**Task objective**
Data follows below. Repeat exactly the lines between the line holding "Toggle Seat route on map via 0/6 badge" and the line holding "Select the Inspector tab", inclusive, and nothing more; drop pictures.

**Dataset records**
▬▬▬▬▬▬

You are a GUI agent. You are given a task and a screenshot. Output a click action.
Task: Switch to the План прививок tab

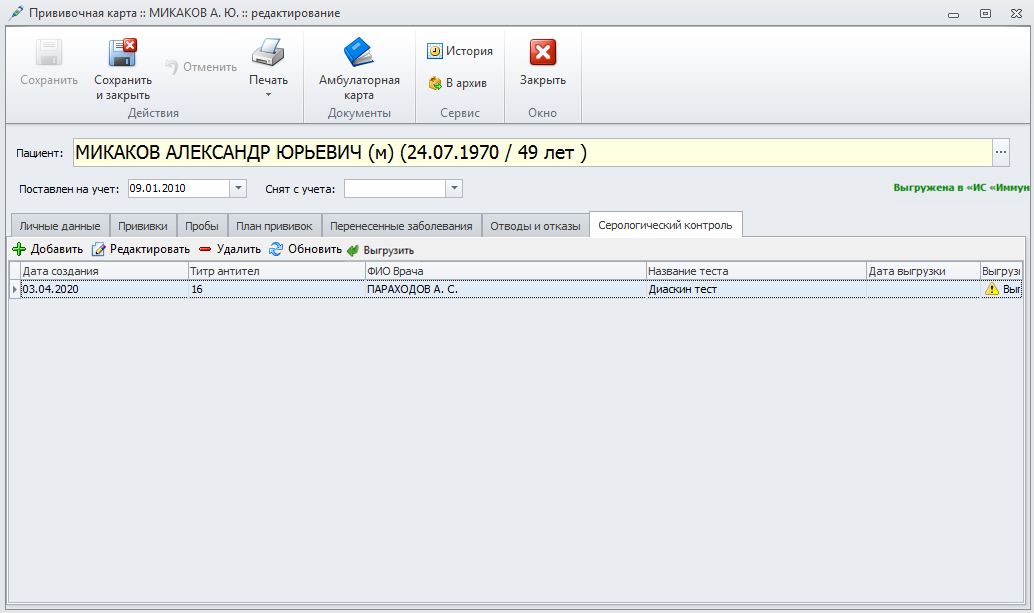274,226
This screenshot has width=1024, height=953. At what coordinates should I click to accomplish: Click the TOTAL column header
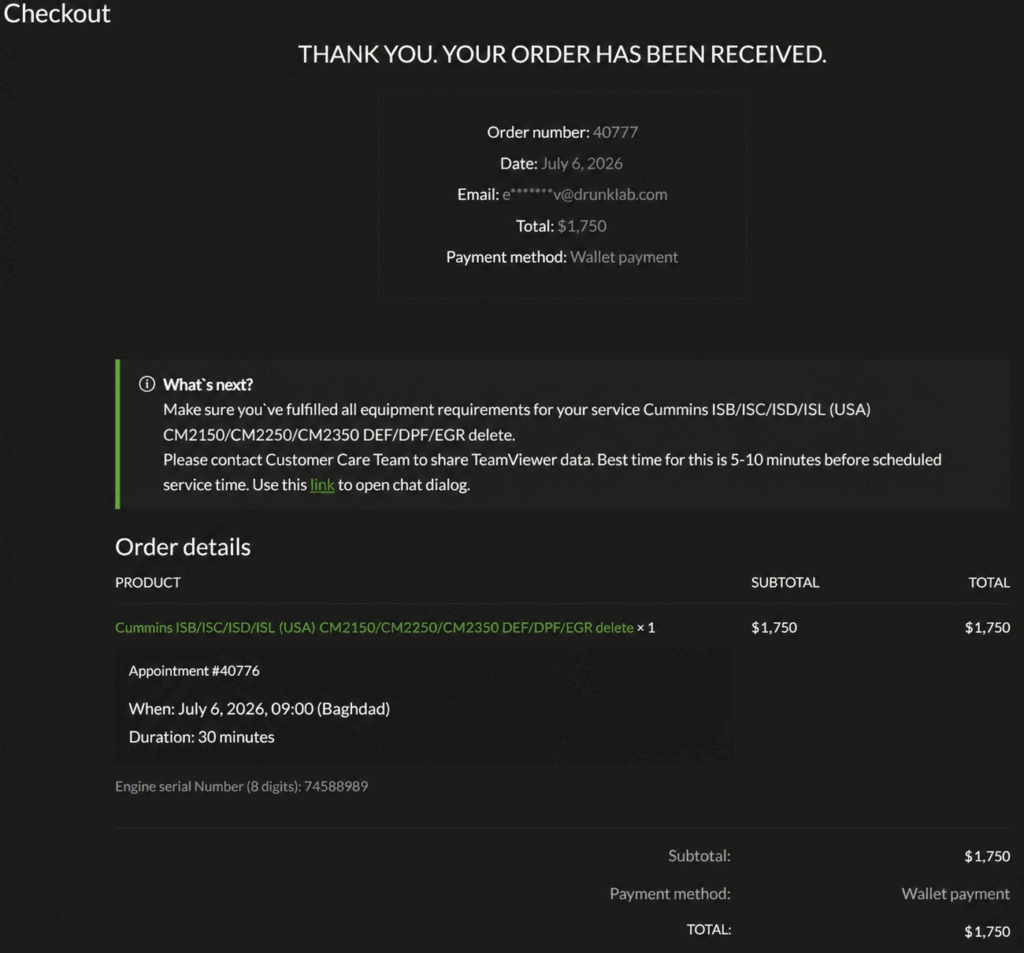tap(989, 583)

▬▬▬▬▬▬

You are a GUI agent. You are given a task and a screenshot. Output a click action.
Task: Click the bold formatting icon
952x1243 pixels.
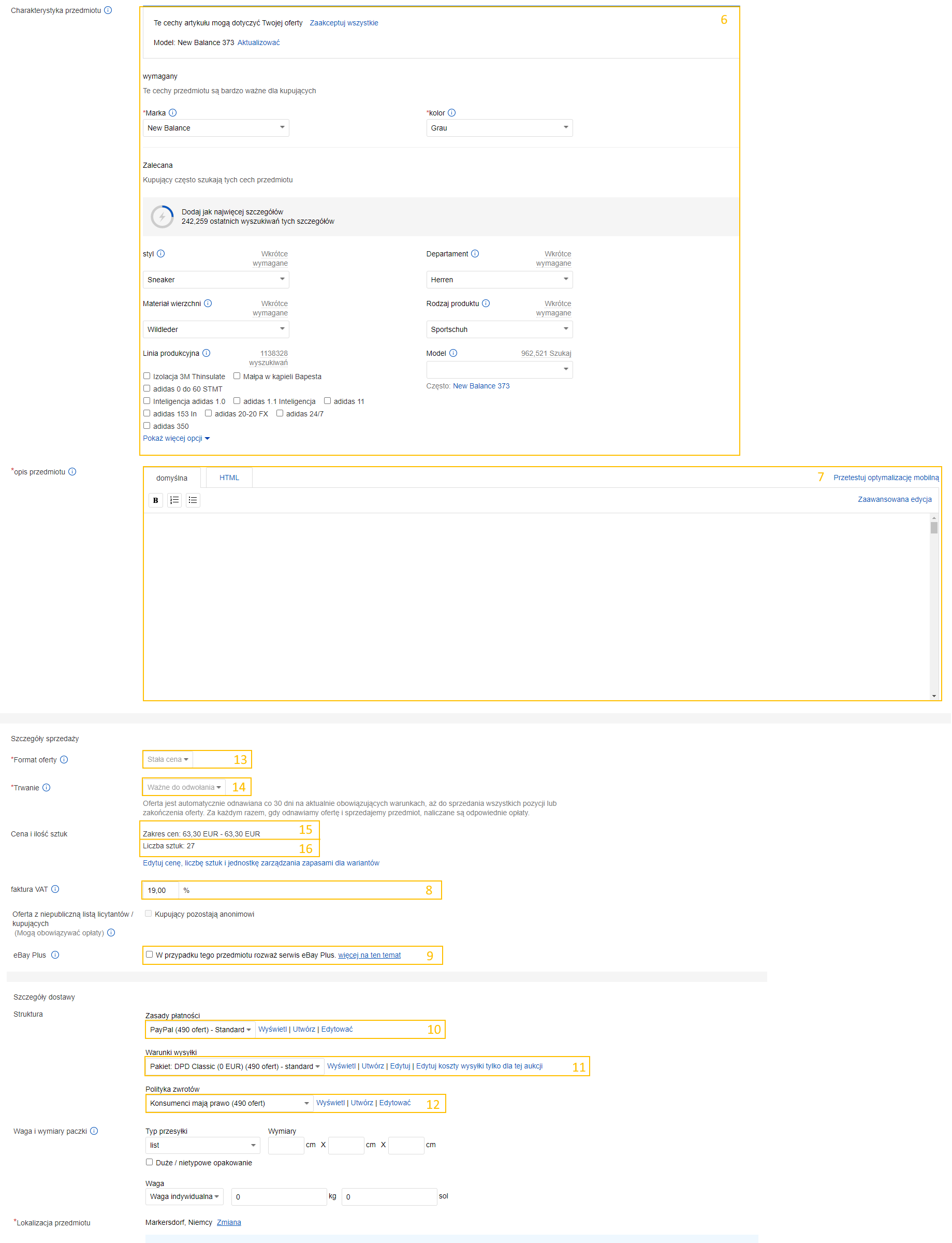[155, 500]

▬▬▬▬▬▬

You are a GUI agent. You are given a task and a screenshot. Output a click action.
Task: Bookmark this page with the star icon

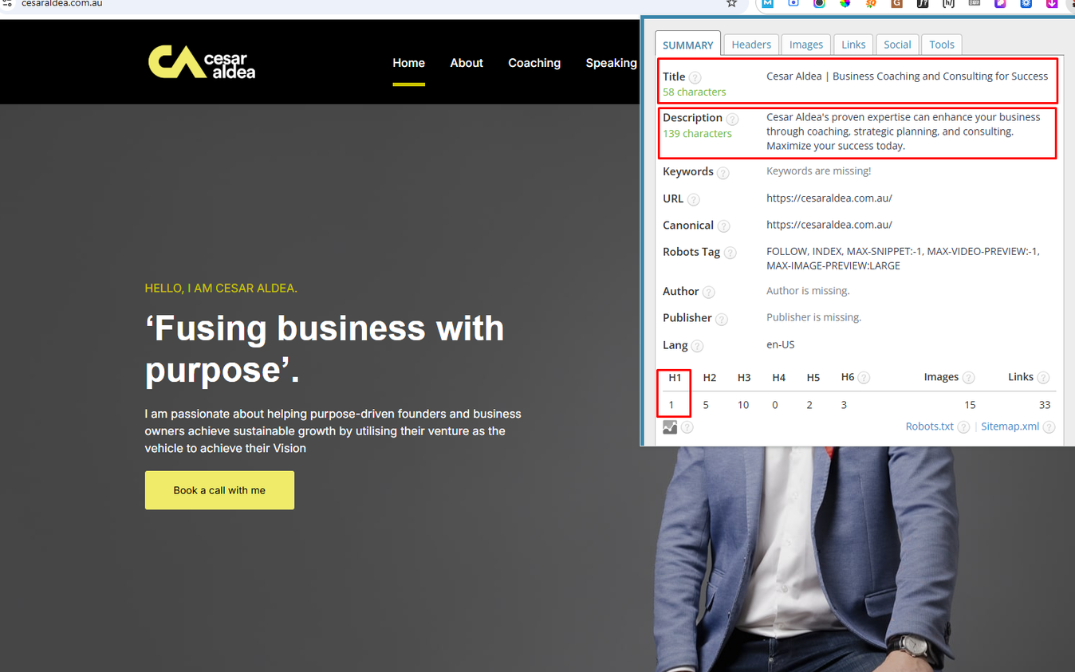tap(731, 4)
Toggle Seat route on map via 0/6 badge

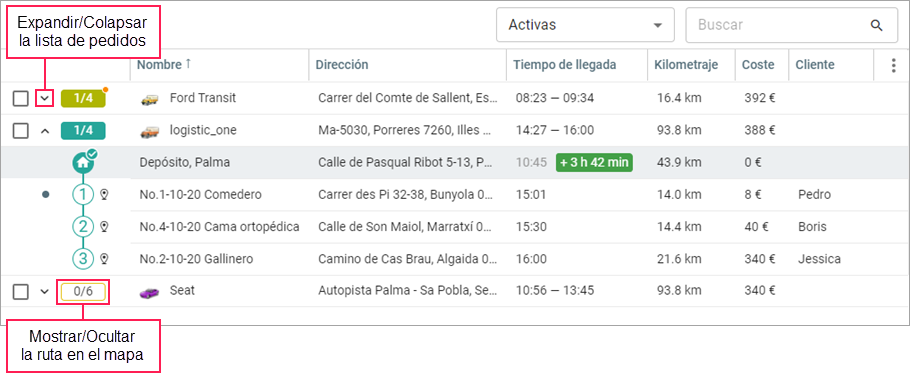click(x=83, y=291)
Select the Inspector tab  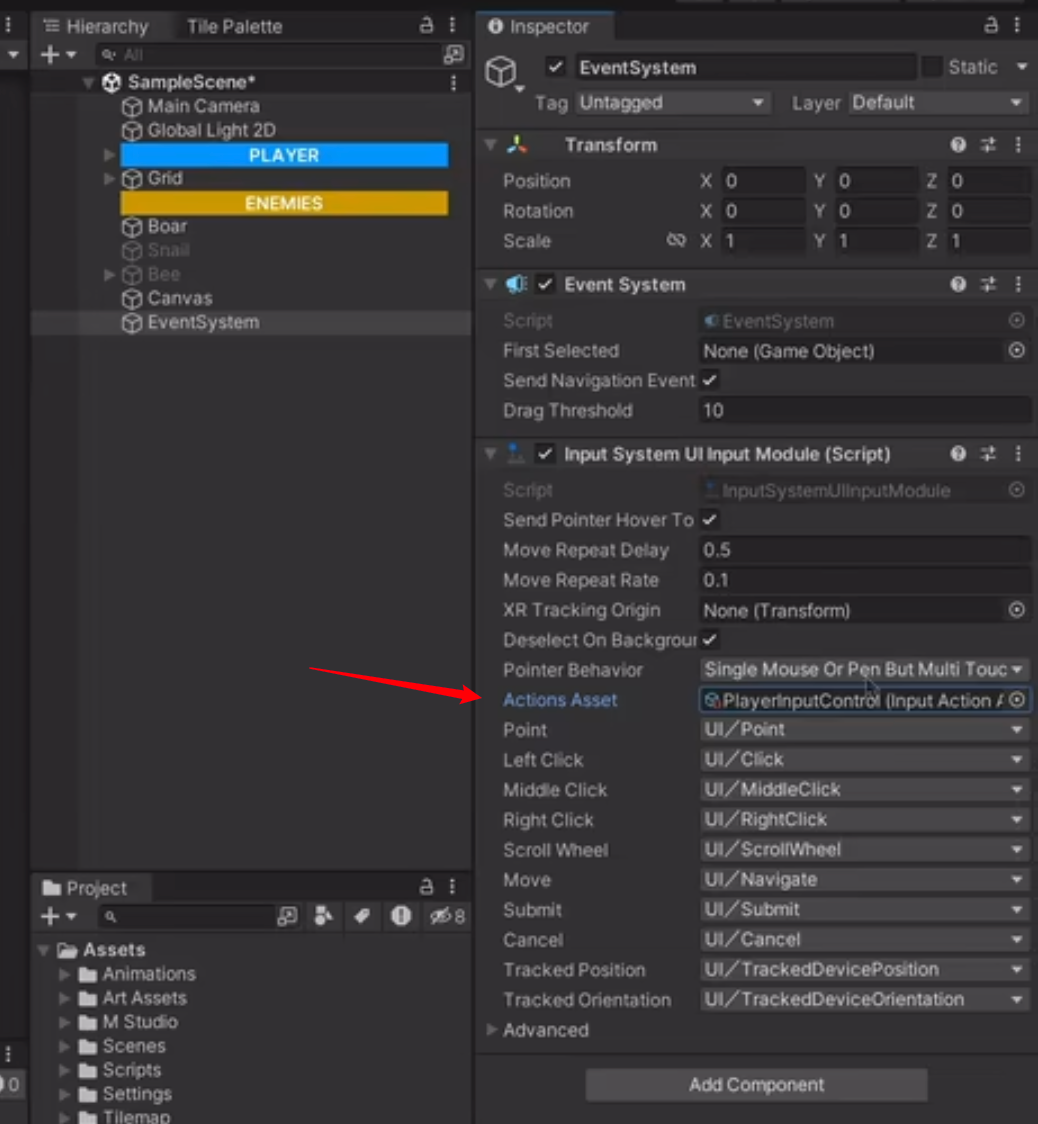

▬▬▬▬▬▬

**Response to the task**
Toggle Seat route on map via 0/6 badge

click(x=83, y=291)
Select the Inspector tab  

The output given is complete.